Pope Pius IX, SYLLABUS OF ERRORS (1864)(1)



Pope Pius IX (1846-1878) was one of the most outspoken opponents of nineteenth-century liberal ideas. The Syllabus of Errors is a systematic condemnation of eighty propositions which he had previously anathematized. Note that the syllabus of errors is drawn up negatively. To be properly understood, each proposition should be preceded by the phrase "It is not true...." It would seem to be implied that the opposites of the condemned propositions are true, although historians disagree on this interpretation.(2)



1) That there exists no Supreme, all-wise, all-provident Divine Being, distinct from the universe, and God is identical with the nature of things, and is, therefore, subject to changes. In effect, God is produced in man and in the world, and all things are God and have the very substance of God, and God is one and the same thing with the world, and, therefore, spirit with matter, necessity with liberty, good with evil, justice with injustice.

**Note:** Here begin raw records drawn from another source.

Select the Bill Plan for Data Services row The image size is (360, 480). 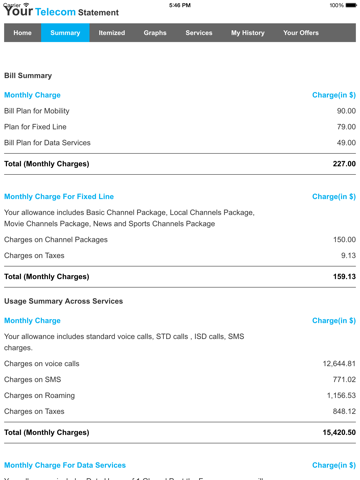coord(180,143)
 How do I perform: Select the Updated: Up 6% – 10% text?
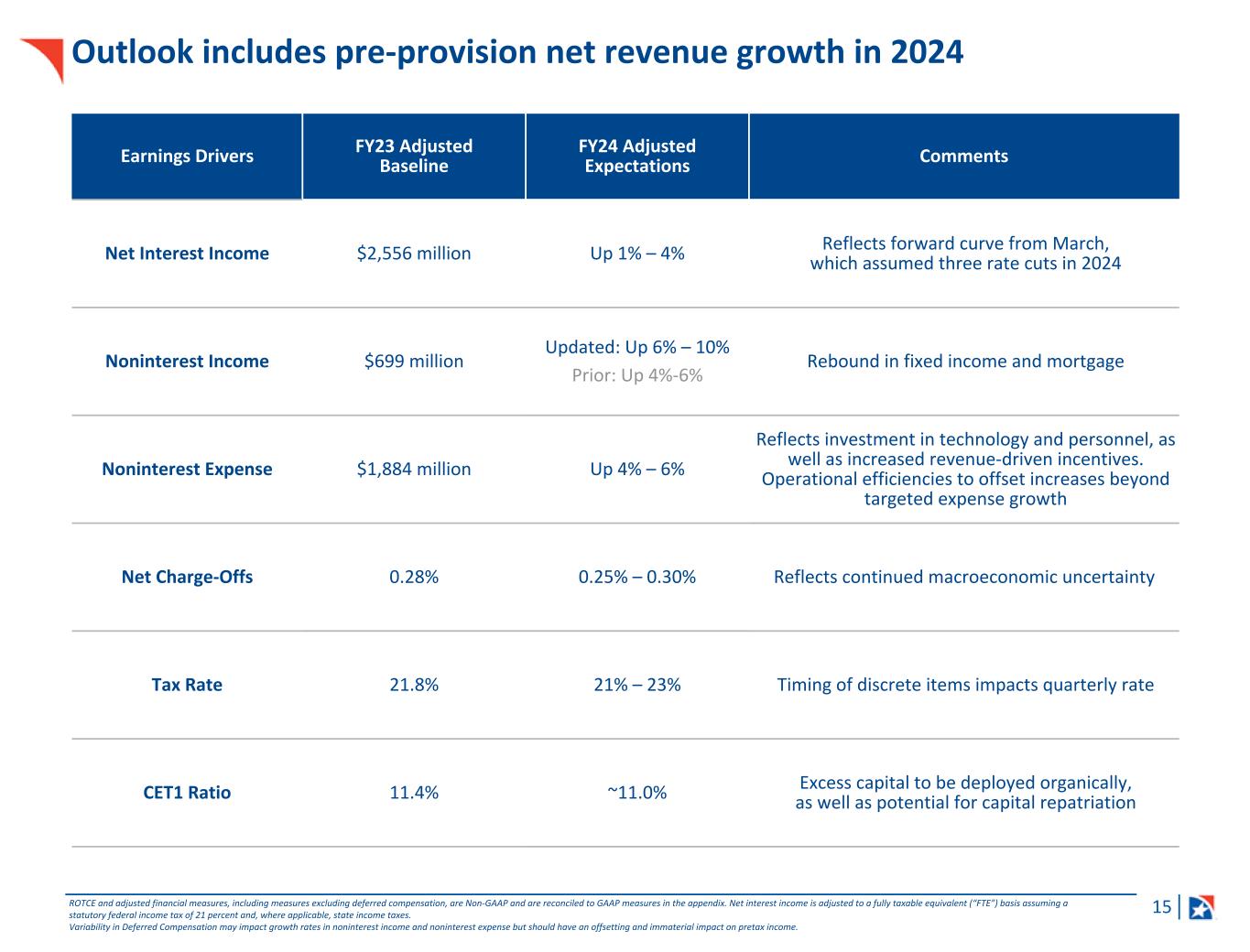point(637,348)
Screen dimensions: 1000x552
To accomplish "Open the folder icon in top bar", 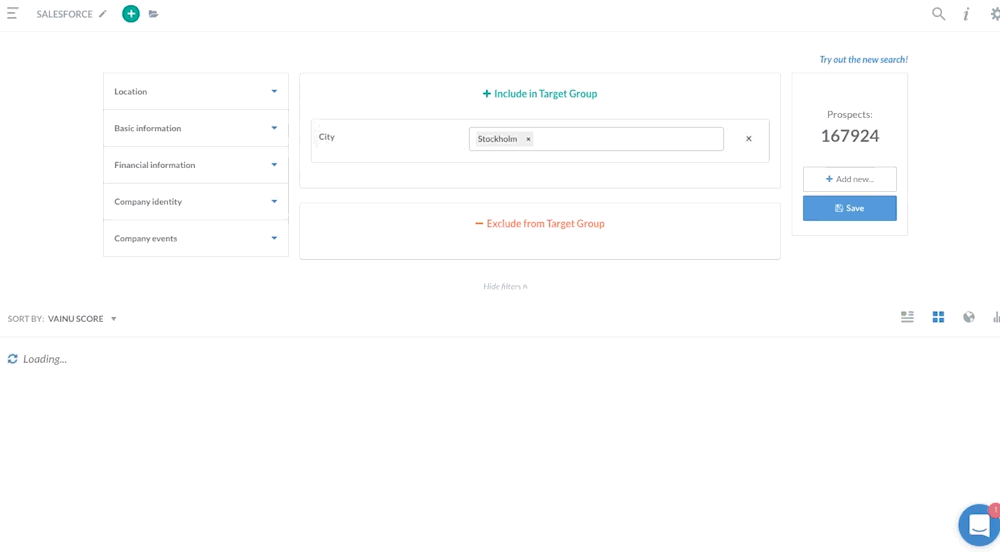I will (x=153, y=14).
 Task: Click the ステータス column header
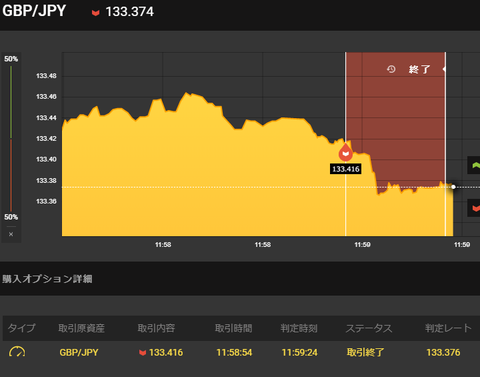coord(369,328)
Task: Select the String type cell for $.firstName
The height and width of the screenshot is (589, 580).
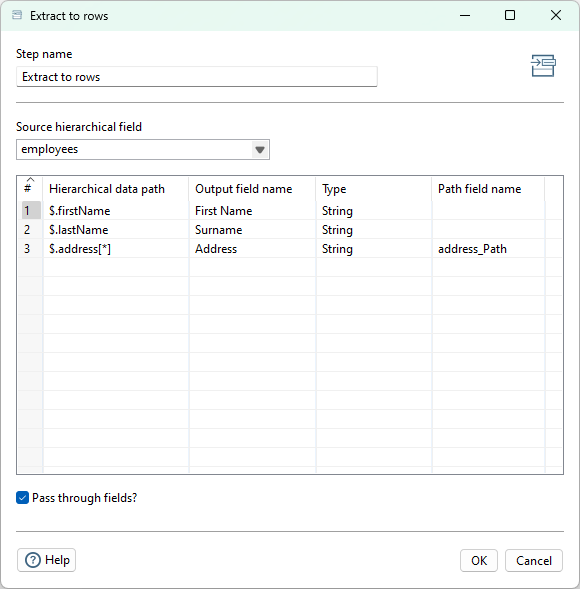Action: 374,211
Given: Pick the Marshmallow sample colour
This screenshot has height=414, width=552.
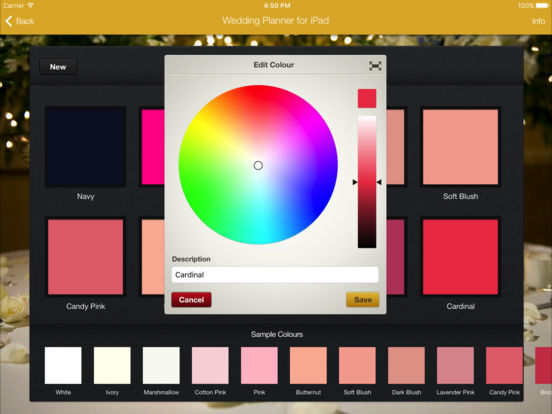Looking at the screenshot, I should [x=161, y=365].
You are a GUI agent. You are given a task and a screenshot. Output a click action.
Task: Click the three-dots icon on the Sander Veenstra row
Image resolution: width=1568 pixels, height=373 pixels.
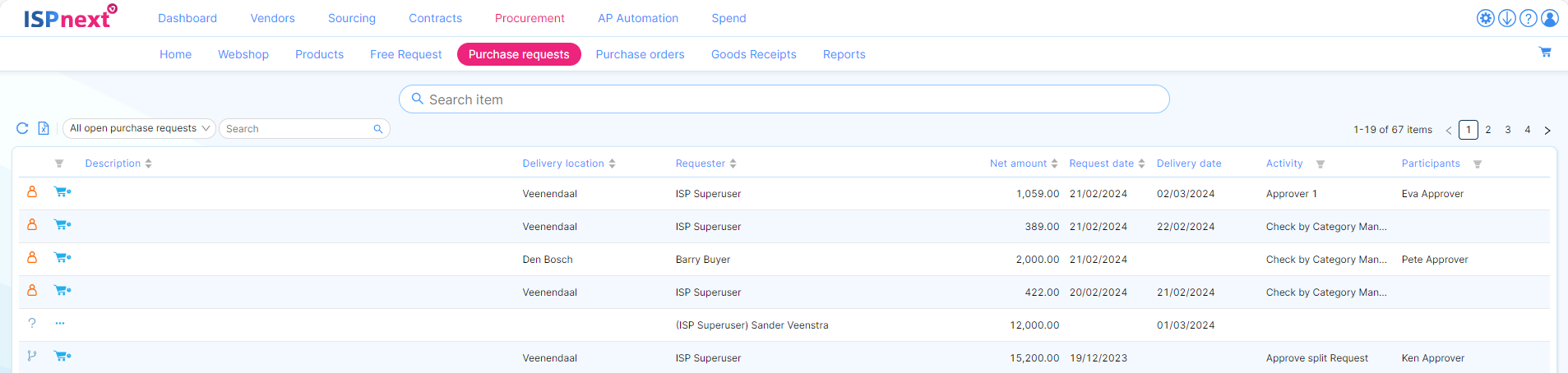(x=60, y=324)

2) That all action of God upon man and the world is to be denied.

3) That human reason, without any reference whatsoever to God, is the sole arbiter of truth and falsehood, and of good and evil; it is law to itself, and suffices, by its natural force, to secure the welfare of men and of nations.

4) That all the truths of religion proceed from the innate strength of human reason; hence reason is the ultimate standard by which man can and ought to arrive at the knowledge of all truths of every kind.

5) That divine revelation is imperfect, and therefore subject to a continual and indefinite progress, corresponding with the advancement of human reason.

6) That the faith of Christ is in opposition to human reason, and divine revelation not only is not useful, but is even hurtful to the perfection of man.

7) That the prophecies and miracles set forth and recorded in the Sacred Scriptures are the fiction of poets, and the mysteries of the Christian faith the result of philosophical investigations. In the books of the Old and the New Testament there are contained mythical inventions, and Jesus Christ is Himself a myth.


8) That as human reason is placed on a level with religion itself, so theological must be treated in the same manner as philosophical sciences.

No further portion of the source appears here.